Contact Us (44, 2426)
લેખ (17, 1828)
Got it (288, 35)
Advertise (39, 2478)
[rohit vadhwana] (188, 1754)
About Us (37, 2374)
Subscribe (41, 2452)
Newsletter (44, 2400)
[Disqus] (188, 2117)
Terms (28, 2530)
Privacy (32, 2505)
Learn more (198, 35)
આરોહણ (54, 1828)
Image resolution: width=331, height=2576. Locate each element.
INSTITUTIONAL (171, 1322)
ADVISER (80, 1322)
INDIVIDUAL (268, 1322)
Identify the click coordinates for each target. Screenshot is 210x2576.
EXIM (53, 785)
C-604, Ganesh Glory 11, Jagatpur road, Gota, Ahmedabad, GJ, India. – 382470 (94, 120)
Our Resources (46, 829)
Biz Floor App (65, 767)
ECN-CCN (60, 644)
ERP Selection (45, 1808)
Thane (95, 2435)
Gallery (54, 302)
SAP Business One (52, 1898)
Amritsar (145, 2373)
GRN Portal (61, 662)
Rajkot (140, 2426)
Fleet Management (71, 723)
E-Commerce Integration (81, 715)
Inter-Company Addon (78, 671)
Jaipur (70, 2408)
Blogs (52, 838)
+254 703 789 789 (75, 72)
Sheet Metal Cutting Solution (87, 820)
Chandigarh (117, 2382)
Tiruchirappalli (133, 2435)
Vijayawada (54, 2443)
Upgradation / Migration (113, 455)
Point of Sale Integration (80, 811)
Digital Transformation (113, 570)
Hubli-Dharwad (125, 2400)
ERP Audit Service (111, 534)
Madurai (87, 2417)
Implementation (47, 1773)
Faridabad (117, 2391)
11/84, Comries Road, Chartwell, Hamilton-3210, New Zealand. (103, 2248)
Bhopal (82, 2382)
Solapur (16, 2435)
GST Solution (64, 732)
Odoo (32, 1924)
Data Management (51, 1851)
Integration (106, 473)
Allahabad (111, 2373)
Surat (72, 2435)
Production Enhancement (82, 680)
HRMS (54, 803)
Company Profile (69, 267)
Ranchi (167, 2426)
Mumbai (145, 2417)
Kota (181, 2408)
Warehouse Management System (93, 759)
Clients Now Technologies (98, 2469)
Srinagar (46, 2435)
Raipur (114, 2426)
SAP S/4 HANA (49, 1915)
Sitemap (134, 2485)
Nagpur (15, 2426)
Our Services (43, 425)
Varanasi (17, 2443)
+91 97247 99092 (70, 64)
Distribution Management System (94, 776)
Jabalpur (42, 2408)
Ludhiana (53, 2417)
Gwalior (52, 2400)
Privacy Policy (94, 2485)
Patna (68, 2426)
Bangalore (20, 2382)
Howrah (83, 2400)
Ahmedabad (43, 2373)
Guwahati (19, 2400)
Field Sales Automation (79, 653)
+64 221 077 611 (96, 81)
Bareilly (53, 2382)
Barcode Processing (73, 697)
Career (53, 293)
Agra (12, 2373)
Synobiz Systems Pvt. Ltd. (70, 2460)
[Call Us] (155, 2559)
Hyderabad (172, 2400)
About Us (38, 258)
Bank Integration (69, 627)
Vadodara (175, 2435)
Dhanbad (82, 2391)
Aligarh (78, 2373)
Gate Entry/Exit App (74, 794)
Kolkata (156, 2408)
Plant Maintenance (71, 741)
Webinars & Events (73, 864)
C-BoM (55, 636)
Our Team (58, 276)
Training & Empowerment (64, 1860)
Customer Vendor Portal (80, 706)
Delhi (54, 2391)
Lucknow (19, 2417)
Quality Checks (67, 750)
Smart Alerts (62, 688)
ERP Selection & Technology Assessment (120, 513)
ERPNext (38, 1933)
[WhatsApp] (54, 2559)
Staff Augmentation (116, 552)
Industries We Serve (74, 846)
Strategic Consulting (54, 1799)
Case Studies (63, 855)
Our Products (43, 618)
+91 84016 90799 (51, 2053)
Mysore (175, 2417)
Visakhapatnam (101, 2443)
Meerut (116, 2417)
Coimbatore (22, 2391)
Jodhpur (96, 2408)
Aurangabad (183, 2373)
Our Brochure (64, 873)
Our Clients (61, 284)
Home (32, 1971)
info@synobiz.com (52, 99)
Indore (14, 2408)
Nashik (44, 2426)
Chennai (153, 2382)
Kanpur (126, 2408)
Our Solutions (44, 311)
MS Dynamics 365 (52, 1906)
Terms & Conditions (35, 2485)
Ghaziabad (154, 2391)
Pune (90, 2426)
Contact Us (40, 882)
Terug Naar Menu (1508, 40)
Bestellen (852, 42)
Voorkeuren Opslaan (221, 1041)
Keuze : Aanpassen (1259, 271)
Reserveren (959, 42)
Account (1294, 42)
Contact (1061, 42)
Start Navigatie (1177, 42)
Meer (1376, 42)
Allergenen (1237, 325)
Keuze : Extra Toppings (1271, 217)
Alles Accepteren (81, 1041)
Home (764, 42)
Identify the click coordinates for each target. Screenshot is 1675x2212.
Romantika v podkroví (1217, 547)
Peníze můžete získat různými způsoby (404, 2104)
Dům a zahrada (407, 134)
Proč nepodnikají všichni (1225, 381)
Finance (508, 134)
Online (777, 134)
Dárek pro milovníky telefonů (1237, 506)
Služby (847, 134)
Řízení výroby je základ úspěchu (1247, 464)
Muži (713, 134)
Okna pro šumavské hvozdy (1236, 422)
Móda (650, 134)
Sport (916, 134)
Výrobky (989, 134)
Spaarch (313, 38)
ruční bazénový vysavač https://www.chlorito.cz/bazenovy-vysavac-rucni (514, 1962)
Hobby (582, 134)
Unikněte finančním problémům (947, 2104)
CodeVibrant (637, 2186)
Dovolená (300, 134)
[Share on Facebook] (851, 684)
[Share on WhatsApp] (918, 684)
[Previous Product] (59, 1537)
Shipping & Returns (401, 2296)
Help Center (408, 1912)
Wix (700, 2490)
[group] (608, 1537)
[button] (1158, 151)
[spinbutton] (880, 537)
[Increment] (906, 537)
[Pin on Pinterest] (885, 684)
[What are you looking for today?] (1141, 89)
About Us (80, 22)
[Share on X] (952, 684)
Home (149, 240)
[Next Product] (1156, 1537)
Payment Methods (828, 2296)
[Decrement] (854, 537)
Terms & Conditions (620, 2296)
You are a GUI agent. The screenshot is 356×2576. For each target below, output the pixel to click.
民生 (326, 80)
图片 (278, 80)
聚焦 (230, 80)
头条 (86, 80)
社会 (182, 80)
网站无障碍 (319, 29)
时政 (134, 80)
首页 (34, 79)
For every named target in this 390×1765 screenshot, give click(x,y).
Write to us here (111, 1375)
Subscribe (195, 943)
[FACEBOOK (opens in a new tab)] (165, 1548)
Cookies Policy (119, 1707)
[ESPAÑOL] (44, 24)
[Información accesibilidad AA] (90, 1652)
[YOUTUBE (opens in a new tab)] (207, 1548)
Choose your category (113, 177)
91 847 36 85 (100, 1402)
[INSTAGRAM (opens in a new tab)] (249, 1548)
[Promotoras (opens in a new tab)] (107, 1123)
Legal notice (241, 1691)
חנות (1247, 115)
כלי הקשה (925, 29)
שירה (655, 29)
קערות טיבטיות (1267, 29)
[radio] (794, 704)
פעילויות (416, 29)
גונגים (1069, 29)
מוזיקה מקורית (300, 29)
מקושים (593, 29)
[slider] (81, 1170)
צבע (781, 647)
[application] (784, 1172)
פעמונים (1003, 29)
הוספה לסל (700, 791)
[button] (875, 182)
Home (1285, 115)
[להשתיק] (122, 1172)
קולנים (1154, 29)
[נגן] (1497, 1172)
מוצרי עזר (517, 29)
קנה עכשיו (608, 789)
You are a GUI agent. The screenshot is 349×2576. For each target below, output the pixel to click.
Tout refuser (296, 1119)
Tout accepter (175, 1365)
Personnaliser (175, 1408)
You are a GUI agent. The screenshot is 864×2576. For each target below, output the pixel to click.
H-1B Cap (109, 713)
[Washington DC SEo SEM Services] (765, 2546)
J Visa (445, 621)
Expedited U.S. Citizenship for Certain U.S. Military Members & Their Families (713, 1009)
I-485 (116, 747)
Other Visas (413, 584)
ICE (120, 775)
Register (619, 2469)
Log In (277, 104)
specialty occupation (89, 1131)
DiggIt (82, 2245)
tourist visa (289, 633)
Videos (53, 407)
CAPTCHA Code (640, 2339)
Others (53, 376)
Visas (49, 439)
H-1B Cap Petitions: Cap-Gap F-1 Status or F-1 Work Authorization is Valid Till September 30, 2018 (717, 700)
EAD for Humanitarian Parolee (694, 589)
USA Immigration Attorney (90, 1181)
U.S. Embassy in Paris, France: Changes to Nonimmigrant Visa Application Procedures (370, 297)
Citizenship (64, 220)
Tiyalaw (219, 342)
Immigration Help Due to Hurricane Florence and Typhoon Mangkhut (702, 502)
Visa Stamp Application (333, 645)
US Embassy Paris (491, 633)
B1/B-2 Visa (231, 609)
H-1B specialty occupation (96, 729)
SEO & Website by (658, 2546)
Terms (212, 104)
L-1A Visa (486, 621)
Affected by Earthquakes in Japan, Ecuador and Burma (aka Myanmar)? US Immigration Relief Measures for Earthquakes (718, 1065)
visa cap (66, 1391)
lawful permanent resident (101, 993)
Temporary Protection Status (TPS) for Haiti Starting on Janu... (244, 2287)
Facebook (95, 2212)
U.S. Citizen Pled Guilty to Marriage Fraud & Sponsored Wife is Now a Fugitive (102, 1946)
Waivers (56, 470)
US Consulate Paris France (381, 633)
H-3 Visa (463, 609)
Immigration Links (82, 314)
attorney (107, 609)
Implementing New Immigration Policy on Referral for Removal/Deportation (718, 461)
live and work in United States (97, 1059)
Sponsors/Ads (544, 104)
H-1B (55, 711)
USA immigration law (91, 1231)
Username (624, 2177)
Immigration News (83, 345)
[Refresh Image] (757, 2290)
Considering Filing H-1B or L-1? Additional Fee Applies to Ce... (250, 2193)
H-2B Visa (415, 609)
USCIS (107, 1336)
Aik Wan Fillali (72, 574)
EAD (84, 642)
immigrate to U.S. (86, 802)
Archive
--
**Problem**
Starting at the first line of the records above, please copy every line exactly through the line containing "ERP Audit Service (111, 534)", and stop there.

**Task solution**
Contact Us (44, 2426)
લેખ (17, 1828)
Got it (288, 35)
Advertise (39, 2478)
[rohit vadhwana] (188, 1754)
About Us (37, 2374)
Subscribe (41, 2452)
Newsletter (44, 2400)
[Disqus] (188, 2117)
Terms (28, 2530)
Privacy (32, 2505)
Learn more (198, 35)
આરોહણ (54, 1828)
Image resolution: width=331, height=2576. Locate each element.
INSTITUTIONAL (171, 1322)
ADVISER (80, 1322)
INDIVIDUAL (268, 1322)
Identify the click coordinates for each target. Screenshot is 210x2576.
EXIM (53, 785)
C-604, Ganesh Glory 11, Jagatpur road, Gota, Ahmedabad, GJ, India. – 382470 (94, 120)
Our Resources (46, 829)
Biz Floor App (65, 767)
ECN-CCN (60, 644)
ERP Selection (45, 1808)
Thane (95, 2435)
Gallery (54, 302)
SAP Business One (52, 1898)
Amritsar (145, 2373)
GRN Portal (61, 662)
Rajkot (140, 2426)
Fleet Management (71, 723)
E-Commerce Integration (81, 715)
Inter-Company Addon (78, 671)
Jaipur (70, 2408)
Blogs (52, 838)
+254 703 789 789 (75, 72)
Sheet Metal Cutting Solution (87, 820)
Chandigarh (117, 2382)
Tiruchirappalli (133, 2435)
Vijayawada (54, 2443)
Upgradation / Migration (113, 455)
Point of Sale Integration (80, 811)
Digital Transformation (113, 570)
Hubli-Dharwad (125, 2400)
ERP Audit Service (111, 534)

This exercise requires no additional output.